Apr. 13—The University of Oklahoma is developing a new lab on the north side of Norman for metal additive manufacturing research that will allow the school to test metals used to create parts for aircrafts that are no longer being manufactured.

The university received an $8.7 million congressional appropriation award through the Air Force Research Laboratory in partnership with the Air Force Sustainment Center, Oklahoma City Air Logistics Complex and GE-Additive to develop the lab.

Zahed Siddique, the principal investigator for the project and the associate dean for research at the Gallogly College of Engineering, said the lab will be used in cooperation with Tinker Air Force Base, where the aircraft are located.

"Tinker is the largest Sustainment Center for the Air Force, and they have legacy weapon systems, aircraft, and all of that that they have to maintain," Siddique told The Transcript. "Some of these are over 60 years old, so getting components can be challenging, because we don't have these vendors anymore."

The purpose of the new lab, which is slated to be completed next month, is to test the design and fabrication of replacement parts so they will meet the requirements to be airworthy.

Retired Lt. Gen. Gene Kirkland, executive director of the Oklahoma Aerospace and Defense Innovation Institute at OU, said certification and airworthiness has several components.

"It involves providing very detailed information about the process, the equipment used, and the quality of the components to show this is both repeatable and an improvement from previous sources or methods," Kirkland said.

Siddique said the technology uses a bed of metal powders that a laser melts layer by layer to build the components, the process of which works well because these aircraft are no longer being manufactured and are their parts, so odds are Tinker does not need a large quantity of any given part.

"You can do almost any complex shape that you want and you can make a low volume, which comes in handy," he said. "Doing the molds, and all of that is going to be very expensive to design in this case.

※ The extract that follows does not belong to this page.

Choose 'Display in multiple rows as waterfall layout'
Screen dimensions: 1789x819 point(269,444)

This way, you can just start by printing layer by layer. It is 3D printing, but instead of plastic, this is metal."

Prior to the $8.7 million grant, OU had received a smaller grant to launch a similar project on a smaller scale, which Siddique said helped the university to produce money from the Air Force Sustainment Center.

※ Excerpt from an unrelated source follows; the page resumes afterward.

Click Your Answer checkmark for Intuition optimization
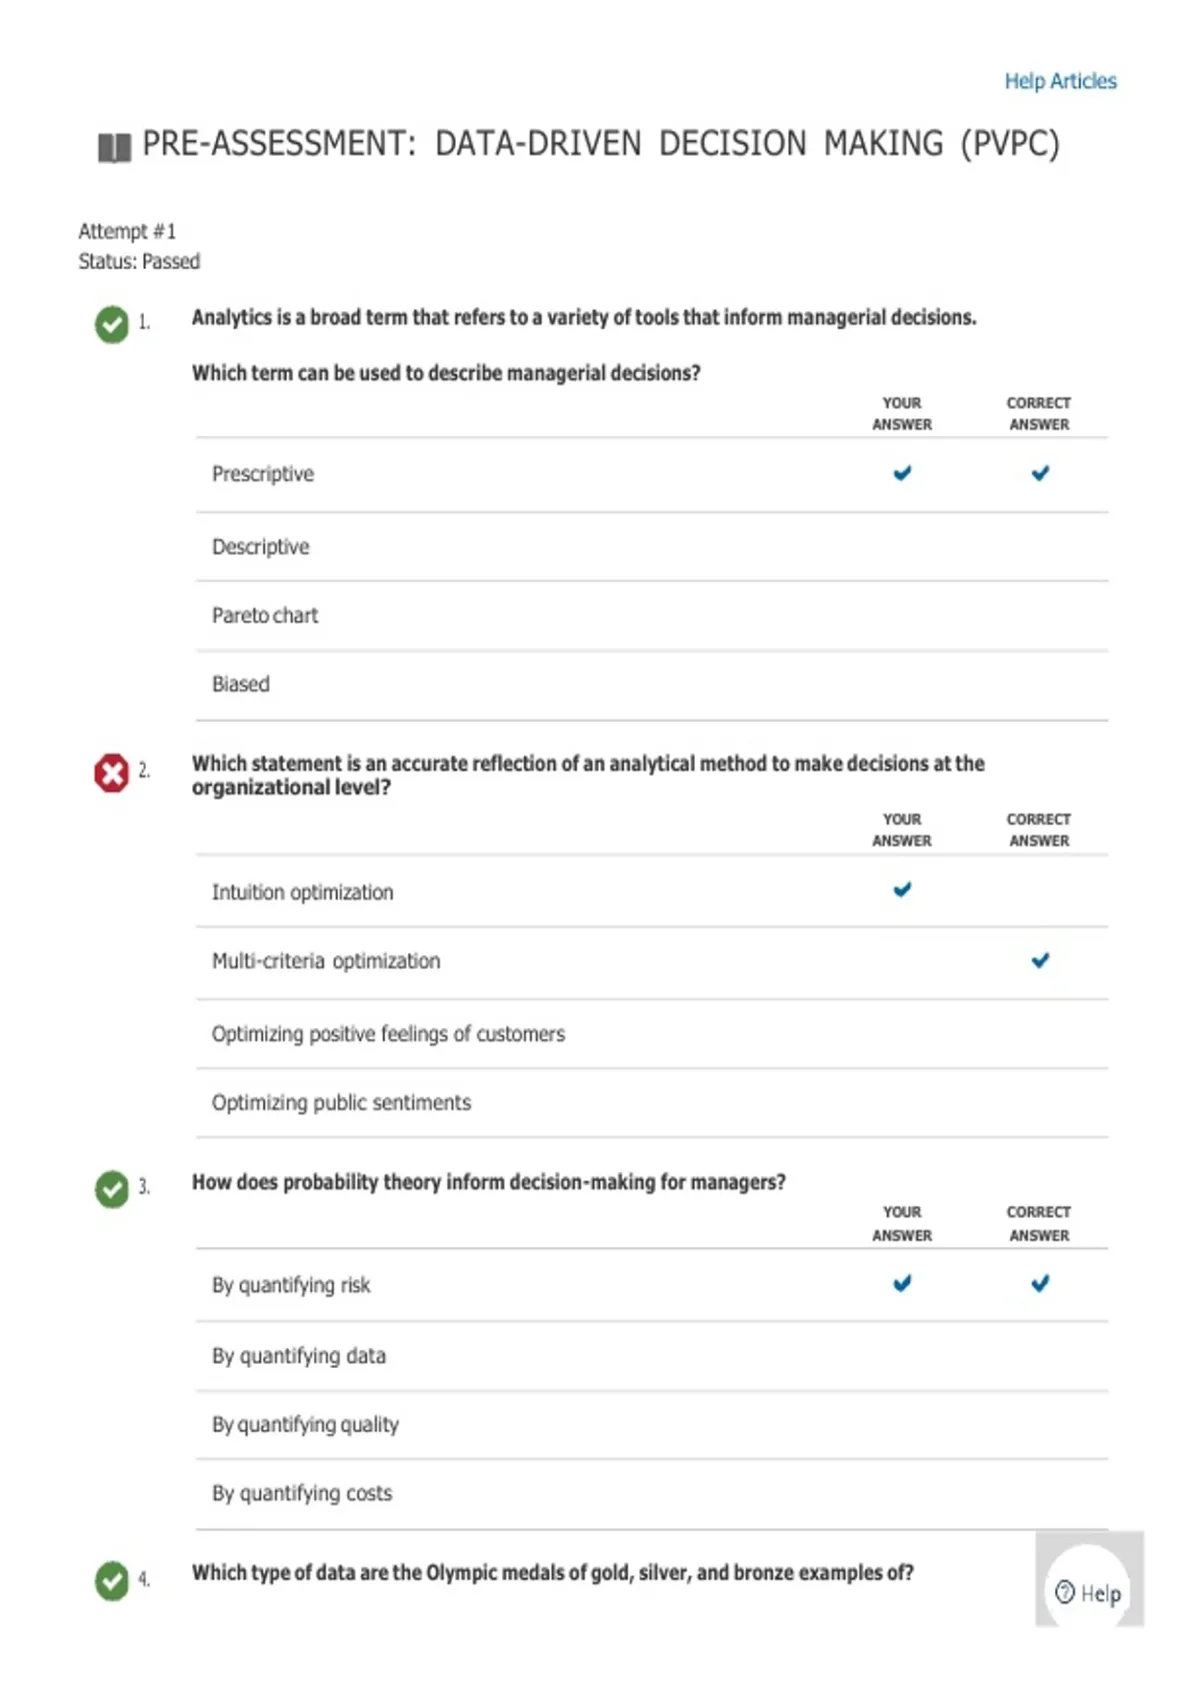 (902, 889)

The new facility will house multiple printers, the same of which are found at Tinker.

"It's more of a lab environment where we will map manufactured components, and then we'll actually look at tests and try to characterize everything," Siddique. "So we will not be making parts for Tinker. Instead, we are setting up what is needed to do this type of manufacturing. We are helping Tinker to process the information to pass testing requirements."

By replicating the same machines as Tinker, it will allow researchers at the university to work in the same kind of environment where parts will be made.